→ **WHAT TO WORK ON**:
Output every line of the data below unchanged, keeping the original order.

→ **DATA SUPPLIED**:
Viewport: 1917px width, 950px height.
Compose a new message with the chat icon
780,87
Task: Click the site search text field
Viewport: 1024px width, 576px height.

→ **COMPLETE RESPONSE**:
Viewport: 1917px width, 950px height.
Compose a new message with the chat icon
780,87
Task: Click the site search text field
Viewport: 1024px width, 576px height.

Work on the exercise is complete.